→ **Challenge**: Rewrite every line of the entries from the line that contains "The height and width of the screenshot is (840, 1442)." through the end of the entries, raising each coordinate in the answers by 115 and leaving everything else unchanged.
───── Dataset extract ─────
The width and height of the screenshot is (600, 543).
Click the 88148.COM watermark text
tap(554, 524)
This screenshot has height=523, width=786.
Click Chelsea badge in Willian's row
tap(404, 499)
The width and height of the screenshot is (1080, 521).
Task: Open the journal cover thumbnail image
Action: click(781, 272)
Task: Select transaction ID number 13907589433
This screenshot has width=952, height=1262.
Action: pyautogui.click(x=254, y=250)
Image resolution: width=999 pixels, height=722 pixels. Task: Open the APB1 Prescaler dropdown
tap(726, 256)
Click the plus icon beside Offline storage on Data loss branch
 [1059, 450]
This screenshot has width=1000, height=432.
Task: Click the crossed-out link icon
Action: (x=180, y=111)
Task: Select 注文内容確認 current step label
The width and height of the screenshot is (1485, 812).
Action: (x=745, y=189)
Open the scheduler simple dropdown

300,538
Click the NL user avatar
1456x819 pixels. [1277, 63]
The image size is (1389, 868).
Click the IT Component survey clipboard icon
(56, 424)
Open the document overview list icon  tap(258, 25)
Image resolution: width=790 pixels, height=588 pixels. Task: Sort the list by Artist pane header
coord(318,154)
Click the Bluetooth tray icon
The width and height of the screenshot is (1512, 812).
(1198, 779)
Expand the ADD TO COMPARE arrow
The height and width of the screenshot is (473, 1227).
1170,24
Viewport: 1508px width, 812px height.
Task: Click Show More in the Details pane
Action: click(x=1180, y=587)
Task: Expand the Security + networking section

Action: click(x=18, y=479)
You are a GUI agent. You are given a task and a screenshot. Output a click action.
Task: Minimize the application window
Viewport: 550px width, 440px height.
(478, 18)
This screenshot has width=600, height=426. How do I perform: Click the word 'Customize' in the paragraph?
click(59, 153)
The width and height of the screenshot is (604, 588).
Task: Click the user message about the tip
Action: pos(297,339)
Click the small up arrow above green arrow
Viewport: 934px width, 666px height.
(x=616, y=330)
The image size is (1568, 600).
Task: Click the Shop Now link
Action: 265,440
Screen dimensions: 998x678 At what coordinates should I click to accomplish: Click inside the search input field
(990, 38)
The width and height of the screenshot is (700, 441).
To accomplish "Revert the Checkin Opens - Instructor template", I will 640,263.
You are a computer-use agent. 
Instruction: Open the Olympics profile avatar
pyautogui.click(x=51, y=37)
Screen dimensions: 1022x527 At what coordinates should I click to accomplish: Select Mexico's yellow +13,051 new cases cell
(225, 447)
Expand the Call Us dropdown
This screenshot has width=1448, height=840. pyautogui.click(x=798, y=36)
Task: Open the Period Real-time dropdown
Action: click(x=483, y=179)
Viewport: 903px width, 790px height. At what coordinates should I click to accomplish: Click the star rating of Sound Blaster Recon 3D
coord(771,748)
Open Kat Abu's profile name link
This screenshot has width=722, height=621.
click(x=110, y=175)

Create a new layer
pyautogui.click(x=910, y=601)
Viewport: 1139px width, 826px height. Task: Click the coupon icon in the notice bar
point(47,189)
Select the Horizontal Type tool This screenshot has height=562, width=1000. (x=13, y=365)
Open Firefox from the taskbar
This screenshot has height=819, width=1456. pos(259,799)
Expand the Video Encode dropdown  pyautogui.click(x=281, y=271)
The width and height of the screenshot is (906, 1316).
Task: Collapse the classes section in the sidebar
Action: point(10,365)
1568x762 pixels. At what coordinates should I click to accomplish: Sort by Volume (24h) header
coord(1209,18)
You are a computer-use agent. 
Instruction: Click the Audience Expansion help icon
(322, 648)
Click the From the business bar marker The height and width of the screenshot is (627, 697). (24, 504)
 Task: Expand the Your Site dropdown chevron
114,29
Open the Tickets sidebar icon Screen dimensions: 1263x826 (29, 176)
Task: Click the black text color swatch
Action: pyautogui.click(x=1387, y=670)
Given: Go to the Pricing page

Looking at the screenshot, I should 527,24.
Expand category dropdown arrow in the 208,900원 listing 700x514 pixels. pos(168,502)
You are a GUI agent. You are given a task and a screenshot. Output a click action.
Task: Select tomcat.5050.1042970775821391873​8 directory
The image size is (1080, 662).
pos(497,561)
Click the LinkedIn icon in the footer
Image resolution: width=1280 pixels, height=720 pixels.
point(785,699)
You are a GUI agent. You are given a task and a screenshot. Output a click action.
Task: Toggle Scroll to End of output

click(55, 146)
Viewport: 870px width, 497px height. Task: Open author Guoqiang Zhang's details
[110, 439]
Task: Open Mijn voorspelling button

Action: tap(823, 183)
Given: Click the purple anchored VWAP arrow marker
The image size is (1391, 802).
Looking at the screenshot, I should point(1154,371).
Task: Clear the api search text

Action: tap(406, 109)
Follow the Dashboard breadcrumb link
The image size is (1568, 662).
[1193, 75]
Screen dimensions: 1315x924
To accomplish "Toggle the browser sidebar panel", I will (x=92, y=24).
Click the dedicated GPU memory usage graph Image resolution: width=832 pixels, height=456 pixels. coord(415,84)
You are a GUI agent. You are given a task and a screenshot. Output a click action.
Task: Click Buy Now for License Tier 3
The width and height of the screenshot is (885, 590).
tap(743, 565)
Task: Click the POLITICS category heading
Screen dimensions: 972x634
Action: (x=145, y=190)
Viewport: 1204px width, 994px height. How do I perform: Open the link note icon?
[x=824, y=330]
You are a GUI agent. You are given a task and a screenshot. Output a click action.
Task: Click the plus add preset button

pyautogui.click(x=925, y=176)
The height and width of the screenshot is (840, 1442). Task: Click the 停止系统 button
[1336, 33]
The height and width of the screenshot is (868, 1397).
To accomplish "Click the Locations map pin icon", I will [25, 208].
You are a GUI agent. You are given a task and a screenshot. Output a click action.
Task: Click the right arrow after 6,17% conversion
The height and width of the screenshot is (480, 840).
─────
→ **Reply to the task**:
The height and width of the screenshot is (840, 1442). Task: Click the 停止系统 button
[1451, 148]
The height and width of the screenshot is (868, 1397).
To accomplish "Click the Locations map pin icon", I will [140, 323].
You are a GUI agent. You are given a task and a screenshot. Output a click action.
Task: Click the right arrow after 6,17% conversion
The height and width of the screenshot is (480, 840).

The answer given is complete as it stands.